Three out of four IT decision makers now believe they can prevent attackers from breaking into their internal network – up from 44 percent in 2015
Despite this, 36 percent believe a cyber attacker is currently on their network, or has been in the last 12 months
Forty-six (46) percent believe their organisation was a victim of a ransomware attack in the past two years
Eighty-two (82) percent of respondents believe the security industry in general is making progress against cyber attacks
Seventeen (17) percent believe the industry is falling further behind
Nearly every organisation (95 percent) has a cybersecurity emergency response plan
This preparedness is undermined by a lack of communication and testing – only 45 percent communicate and regularly test their plan with all IT staff
Sixty-eight (68) percent of organisations cite losing customer data as one of their biggest concerns following a cyber attack
Sixty (60) percent of those who use the cloud store customer data in it
Fifty-seven (57) percent who store information in the cloud are not completely confident in their cloud provider’s ability to protect their data
When identifying the most difficult stage of a cyber attack to mitigate, malware installation ranked first (41 percent), followed by privileged account takeover (25 percent).
As cyber attacks continue on trusted institutions such as government, utilities and financial systems, respondents identify what types of cyber attacks or tactics are most concerning. Respondents also share which cyber attack scenarios they think represent the most immediate and potentially catastrophic threat in general.
Respondents list the following types of cyber attacks or tactics as the top-ranked concern in the next 12 months: Distributed denial-of-service (DDoS) attacks (19 percent), phishing (14 percent), ransomware (13 percent), privileged account exploitation (12 percent) and perimeter breaches (12 percent)
Attacks on financial systems, including disruption of global markets (58 percent) is the most potentially catastrophic threat perceived by respondents, followed by attacks causing massive utilities damage (55 percent) and those impacting civil services such as healthcare and hospital services (51 percent)

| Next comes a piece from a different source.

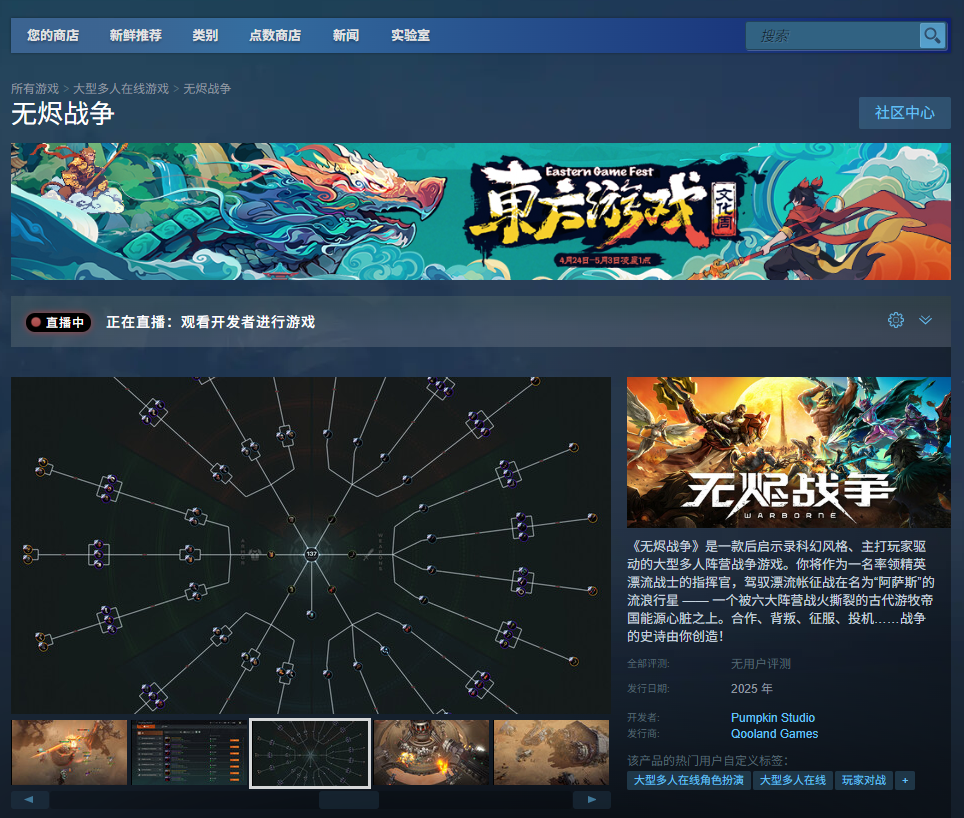
Task: Open the 类别 menu
Action: [205, 34]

The survey found a varied global picture in terms of preparedness for increased regulatory oversight and the impact on cyber security programs and accountability.
While 70 percent of global respondents agree that the threat of legal action and fines influence the level of executive/board involvement in security-related decisions, 22 percent of the respondents do not incorporate compliance fines or legal fees (19 percent) into the cost of a breach
Nearly seven in ten (69 percent) respondents state that, in response to a breach or cyber attack, stopping the breach/removing the attackers is among their top priorities, followed by detecting the source of the breach (53 percent)
Far fewer respondents prioritise notifying the CEO/board (26 percent), entire staff/workforce (25 percent) or customers (18 percent).
John Worrall, CMO, CyberArk said: “The findings of this year’s Global Advanced Threat Landscape Survey demonstrate that cyber security awareness doesn’t always equate to being secure. Organisations undermine their own efforts by failing to enforce well-known security best practices around potential vulnerabilities associated with privileged accounts, third-party vendor access and data stored in the cloud. There’s a fine line between preparedness and overconfidence. The majority of cyber attacks are a result of poor security hygiene – organisations can’t lose sight of the broader security picture while trying to secure against the threat du jour.”